Task goal: Every line that contains "will" must be located and copied from the data.

(Entries taken from a collection)

______________________________

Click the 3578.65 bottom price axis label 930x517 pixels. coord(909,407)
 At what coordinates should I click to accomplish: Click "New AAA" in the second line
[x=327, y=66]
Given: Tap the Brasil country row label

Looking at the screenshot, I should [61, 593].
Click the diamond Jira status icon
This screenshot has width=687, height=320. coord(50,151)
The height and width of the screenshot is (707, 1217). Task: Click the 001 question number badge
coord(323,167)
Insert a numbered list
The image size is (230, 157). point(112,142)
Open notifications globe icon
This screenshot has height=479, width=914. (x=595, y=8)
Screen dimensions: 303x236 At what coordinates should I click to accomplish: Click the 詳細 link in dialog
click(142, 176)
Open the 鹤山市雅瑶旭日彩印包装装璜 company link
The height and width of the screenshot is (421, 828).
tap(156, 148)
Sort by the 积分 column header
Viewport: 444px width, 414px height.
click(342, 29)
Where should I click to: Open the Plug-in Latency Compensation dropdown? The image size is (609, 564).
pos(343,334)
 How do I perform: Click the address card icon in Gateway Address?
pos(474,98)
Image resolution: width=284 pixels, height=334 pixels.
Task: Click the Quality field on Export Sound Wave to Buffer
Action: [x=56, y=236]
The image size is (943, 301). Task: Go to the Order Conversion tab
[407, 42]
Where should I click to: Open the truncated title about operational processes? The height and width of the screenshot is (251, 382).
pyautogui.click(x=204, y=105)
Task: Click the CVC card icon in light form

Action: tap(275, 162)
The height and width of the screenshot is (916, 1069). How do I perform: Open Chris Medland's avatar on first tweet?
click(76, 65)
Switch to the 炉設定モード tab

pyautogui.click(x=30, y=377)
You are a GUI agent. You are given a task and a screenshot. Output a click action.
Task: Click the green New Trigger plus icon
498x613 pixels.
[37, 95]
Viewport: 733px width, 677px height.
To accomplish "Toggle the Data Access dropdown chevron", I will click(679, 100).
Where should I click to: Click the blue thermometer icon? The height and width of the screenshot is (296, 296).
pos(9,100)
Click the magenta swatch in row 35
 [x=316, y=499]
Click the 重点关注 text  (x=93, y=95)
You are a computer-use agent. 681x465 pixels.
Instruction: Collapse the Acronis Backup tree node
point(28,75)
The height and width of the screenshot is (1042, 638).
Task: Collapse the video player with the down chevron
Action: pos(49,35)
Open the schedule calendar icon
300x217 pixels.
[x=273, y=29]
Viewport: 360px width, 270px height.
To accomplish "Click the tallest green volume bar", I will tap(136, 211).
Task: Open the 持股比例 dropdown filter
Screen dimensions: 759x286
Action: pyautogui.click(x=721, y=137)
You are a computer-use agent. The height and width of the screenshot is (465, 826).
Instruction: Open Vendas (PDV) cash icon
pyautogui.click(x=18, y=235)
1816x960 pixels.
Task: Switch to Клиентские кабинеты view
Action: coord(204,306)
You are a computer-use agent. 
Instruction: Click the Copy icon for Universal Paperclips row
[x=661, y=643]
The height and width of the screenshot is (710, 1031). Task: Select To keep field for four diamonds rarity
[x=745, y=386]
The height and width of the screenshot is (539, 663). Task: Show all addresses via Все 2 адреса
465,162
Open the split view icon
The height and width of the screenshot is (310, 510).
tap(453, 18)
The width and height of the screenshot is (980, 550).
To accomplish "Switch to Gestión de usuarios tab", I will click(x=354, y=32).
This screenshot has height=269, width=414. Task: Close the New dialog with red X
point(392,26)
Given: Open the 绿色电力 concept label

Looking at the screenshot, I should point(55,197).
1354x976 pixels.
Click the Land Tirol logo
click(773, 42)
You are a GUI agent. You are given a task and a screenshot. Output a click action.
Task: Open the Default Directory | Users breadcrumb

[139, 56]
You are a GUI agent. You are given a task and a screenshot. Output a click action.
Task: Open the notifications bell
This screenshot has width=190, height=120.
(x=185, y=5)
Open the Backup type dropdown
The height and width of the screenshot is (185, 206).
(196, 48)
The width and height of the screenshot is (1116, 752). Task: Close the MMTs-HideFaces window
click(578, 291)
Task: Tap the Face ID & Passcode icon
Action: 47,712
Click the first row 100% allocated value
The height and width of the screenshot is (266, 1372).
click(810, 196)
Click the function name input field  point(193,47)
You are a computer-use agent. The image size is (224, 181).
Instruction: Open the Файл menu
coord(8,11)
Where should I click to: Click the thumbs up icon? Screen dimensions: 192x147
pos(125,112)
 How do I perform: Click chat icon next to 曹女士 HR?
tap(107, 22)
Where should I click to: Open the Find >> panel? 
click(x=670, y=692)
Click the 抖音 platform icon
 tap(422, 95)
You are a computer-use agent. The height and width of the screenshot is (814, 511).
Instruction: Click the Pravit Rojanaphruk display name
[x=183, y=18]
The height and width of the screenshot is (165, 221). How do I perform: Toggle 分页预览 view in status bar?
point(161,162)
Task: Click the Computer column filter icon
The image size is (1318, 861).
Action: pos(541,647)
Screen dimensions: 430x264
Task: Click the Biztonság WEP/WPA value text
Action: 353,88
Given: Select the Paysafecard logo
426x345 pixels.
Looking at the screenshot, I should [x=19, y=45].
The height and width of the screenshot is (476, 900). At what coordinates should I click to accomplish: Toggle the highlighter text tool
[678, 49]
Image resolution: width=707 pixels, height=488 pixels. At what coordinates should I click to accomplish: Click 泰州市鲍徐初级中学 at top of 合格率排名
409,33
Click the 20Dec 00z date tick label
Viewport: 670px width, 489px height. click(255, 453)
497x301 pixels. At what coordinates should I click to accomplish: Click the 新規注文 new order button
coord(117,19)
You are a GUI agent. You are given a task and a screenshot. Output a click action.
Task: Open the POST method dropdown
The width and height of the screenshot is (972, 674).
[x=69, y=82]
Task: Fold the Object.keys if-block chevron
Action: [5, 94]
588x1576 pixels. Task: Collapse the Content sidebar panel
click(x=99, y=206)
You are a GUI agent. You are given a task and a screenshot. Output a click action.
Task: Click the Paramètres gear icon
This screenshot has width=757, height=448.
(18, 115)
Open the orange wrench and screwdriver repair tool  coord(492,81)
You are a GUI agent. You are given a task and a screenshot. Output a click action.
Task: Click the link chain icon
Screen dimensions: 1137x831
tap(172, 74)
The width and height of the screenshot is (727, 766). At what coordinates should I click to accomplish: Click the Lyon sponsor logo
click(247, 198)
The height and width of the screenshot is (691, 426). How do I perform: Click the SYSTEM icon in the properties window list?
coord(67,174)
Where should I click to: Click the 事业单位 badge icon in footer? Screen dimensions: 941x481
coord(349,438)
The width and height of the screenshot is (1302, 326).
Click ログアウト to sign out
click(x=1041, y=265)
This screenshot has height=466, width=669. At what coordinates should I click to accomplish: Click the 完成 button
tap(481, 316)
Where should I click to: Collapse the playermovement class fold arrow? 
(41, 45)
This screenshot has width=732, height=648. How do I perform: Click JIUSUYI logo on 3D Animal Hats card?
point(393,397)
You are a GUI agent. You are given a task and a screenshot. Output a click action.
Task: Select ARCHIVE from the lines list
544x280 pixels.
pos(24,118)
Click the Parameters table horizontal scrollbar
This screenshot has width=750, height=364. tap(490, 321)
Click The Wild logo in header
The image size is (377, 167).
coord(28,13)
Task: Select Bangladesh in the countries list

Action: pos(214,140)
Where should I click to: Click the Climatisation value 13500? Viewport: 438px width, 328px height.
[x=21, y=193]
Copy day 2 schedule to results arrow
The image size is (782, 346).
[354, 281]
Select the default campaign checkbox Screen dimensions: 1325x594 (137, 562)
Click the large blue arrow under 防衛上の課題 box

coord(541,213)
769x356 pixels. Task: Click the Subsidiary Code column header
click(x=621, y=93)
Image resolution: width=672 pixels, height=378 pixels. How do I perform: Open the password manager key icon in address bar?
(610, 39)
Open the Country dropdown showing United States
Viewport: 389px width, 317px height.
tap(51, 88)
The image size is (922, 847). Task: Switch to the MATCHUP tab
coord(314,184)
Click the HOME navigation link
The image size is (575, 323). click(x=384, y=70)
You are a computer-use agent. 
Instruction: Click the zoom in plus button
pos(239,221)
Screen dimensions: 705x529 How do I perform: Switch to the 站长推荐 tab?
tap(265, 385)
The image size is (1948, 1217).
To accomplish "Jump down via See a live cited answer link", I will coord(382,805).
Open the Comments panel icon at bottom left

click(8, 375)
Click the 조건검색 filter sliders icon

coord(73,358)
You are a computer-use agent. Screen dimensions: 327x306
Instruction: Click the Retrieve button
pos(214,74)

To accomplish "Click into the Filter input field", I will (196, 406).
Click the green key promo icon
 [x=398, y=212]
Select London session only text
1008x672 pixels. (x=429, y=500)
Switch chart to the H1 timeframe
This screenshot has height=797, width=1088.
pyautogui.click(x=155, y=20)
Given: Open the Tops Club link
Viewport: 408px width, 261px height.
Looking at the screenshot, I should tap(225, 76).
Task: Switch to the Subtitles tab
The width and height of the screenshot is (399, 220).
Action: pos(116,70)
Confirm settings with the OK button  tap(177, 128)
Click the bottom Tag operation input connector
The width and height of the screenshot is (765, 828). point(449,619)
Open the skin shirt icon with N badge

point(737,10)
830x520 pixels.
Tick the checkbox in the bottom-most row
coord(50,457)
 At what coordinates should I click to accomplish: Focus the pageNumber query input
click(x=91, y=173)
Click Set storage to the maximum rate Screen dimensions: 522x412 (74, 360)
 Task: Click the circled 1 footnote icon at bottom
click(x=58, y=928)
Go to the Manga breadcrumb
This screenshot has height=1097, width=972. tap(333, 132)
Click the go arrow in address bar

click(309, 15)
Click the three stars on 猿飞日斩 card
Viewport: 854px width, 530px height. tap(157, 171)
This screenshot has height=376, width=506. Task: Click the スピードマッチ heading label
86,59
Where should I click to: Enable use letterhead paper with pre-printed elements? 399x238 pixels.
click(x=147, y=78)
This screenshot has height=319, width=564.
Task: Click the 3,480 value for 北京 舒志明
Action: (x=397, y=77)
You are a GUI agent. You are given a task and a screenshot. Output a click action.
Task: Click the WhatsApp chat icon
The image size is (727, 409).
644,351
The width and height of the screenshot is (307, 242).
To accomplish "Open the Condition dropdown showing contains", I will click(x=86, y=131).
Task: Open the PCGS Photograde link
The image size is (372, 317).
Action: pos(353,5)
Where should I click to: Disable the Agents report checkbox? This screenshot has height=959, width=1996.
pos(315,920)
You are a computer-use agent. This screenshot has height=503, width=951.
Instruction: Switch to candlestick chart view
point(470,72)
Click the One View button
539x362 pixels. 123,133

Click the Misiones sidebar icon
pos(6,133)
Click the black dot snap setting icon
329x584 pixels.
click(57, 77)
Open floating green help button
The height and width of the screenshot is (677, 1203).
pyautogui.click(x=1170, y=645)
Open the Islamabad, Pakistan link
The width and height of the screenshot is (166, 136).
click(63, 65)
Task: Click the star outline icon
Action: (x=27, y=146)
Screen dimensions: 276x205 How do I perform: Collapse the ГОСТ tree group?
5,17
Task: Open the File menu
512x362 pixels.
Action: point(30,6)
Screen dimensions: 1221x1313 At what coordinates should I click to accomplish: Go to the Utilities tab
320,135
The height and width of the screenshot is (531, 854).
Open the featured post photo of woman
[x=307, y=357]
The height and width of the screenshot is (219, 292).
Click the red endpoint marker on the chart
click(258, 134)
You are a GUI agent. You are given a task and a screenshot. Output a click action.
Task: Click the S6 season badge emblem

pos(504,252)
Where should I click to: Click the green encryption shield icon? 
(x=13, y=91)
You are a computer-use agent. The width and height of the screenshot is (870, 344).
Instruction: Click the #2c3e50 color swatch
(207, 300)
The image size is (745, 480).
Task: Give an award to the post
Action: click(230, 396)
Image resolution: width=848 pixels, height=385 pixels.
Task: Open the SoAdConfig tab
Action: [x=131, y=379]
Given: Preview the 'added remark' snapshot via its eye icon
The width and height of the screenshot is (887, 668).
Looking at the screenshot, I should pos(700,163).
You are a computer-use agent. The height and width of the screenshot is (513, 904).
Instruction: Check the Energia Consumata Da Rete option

______________________________

Written reply:
To accomplish "Toggle the Data Access dropdown chevron", I will click(679, 100).
To accomplish "Click the tallest green volume bar", I will tap(136, 211).
To accomplish "Switch to Gestión de usuarios tab", I will click(x=354, y=32).
To accomplish "Jump down via See a live cited answer link", I will coord(382,805).
To accomplish "Click into the Filter input field", I will (196, 406).
To accomplish "Open the Condition dropdown showing contains", I will click(x=86, y=131).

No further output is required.